Teaching Writing in the Age of AI
The teaching of writing is undergoing a transformation.
Generative AI challenges long-held assumptions about authorship, originality, and the writing process itself.
For educators, this shift can feel both urgent and unsettled:
Should we rethink assignments?
How do we uphold academic integrity?
What opportunities might AI present for scaffolding, collaboration, or access?
This page serves as a hub for those navigating these pressing questions.
Here, you will find resources and reflections that balance optimism with critical inquiry.
How might AI support, rather than replace, the deeply human practices of drafting, revising, and developing a voice?
How do we safeguard the values of originality, integrity, and critical thinking, even as we explore new collaborative possibilities with machines?

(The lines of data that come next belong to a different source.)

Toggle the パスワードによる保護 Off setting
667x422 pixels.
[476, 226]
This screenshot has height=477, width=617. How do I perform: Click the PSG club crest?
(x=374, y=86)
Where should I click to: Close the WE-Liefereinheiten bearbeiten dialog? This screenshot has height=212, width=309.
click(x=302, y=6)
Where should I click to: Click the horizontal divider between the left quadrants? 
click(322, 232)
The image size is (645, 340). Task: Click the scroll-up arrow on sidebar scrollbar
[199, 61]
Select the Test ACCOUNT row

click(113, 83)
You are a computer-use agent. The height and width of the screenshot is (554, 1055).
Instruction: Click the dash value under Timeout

And how can we help students navigate a world where “authorship” and “ownership” are themselves under debate?
This space does not assume a single stance—whether celebratory or skeptical—but instead fosters a dialogue across perspectives. (If you're still reading, by now, you've realized that my stance is purely both/and).

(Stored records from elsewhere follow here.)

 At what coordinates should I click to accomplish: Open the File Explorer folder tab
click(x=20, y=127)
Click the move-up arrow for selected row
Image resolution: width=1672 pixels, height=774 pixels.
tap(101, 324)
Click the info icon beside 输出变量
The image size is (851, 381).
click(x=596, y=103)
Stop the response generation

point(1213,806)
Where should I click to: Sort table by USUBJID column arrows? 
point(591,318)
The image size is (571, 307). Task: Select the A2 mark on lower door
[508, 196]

From practical classroom strategies to philosophical explorations of literacy, we aim to equip educators with frameworks, tools, and language for engaging with students about writing in the age of AI.
Whether you approach AI as a potential ally, a disruptive force, or something in between, this page offers pathways to imagine pedagogy that is both responsive to technological change and deeply rooted in the enduring craft of writing.

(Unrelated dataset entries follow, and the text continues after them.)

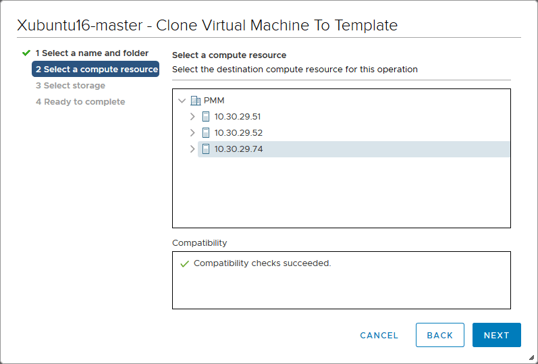Open step 2 Select a compute resource

pos(96,70)
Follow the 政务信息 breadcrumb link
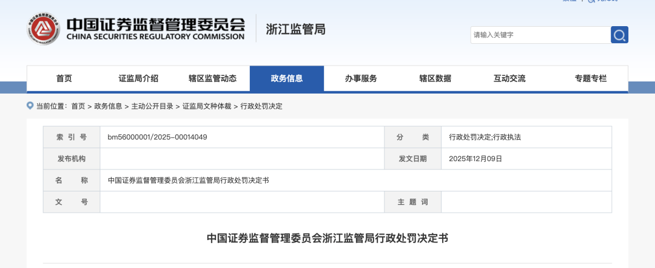The height and width of the screenshot is (268, 655). coord(108,106)
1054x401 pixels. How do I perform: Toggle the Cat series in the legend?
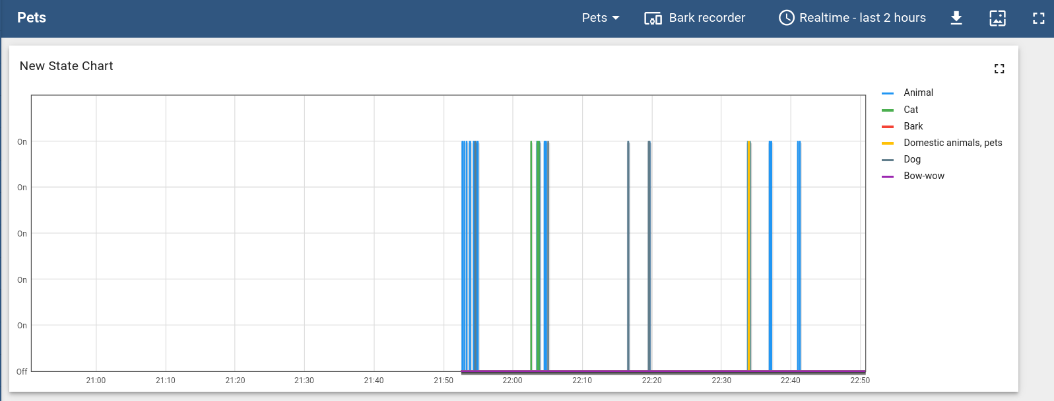click(x=911, y=110)
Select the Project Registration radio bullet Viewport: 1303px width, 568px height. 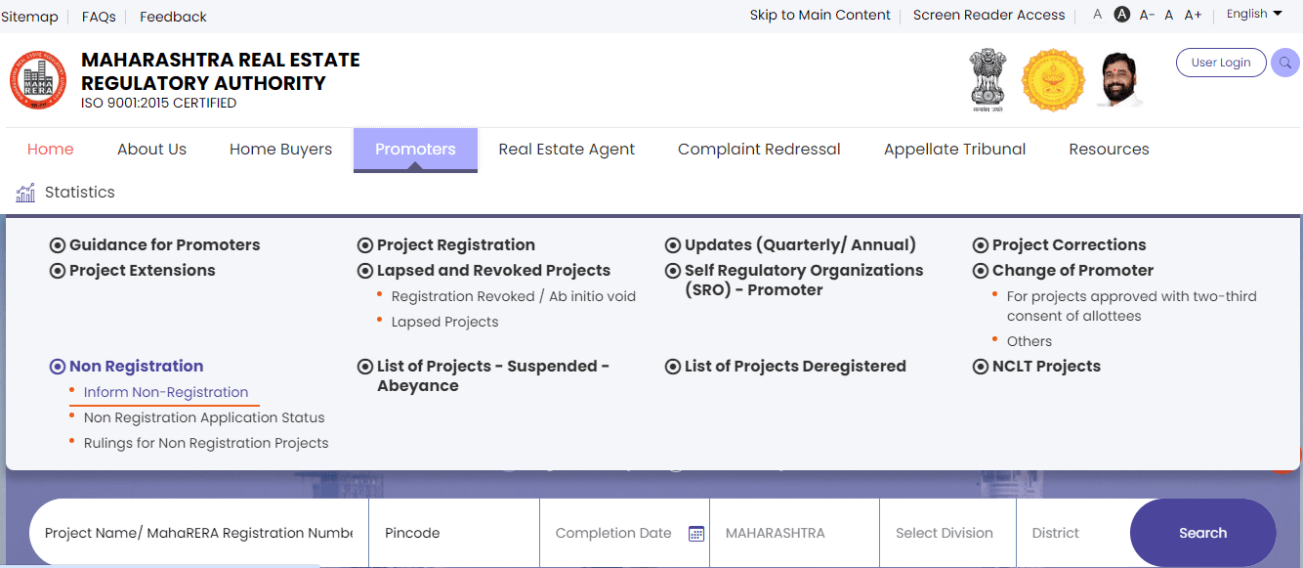(365, 244)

This hub is also grounded in first-hand classroom experience.
Over the past several years, I have taught across a range of courses where AI’s presence has become increasingly unavoidable: graduate and undergraduate pedagogy seminars, writing composition, AP English, introductions to philosophy and film, and in the near future, a dedicated AI course.
In each of these contexts, I have witnessed how AI reshapes the questions students ask, the ways they approach assignments, and the skills they most need to cultivate. These experiences continually inform the resources and reflections gathered here, ensuring that the hub is not abstract theorizing but a living archive of what it means to teach—and to learn—writing in the world of AI.
I hope you share my excitement about the future of this work.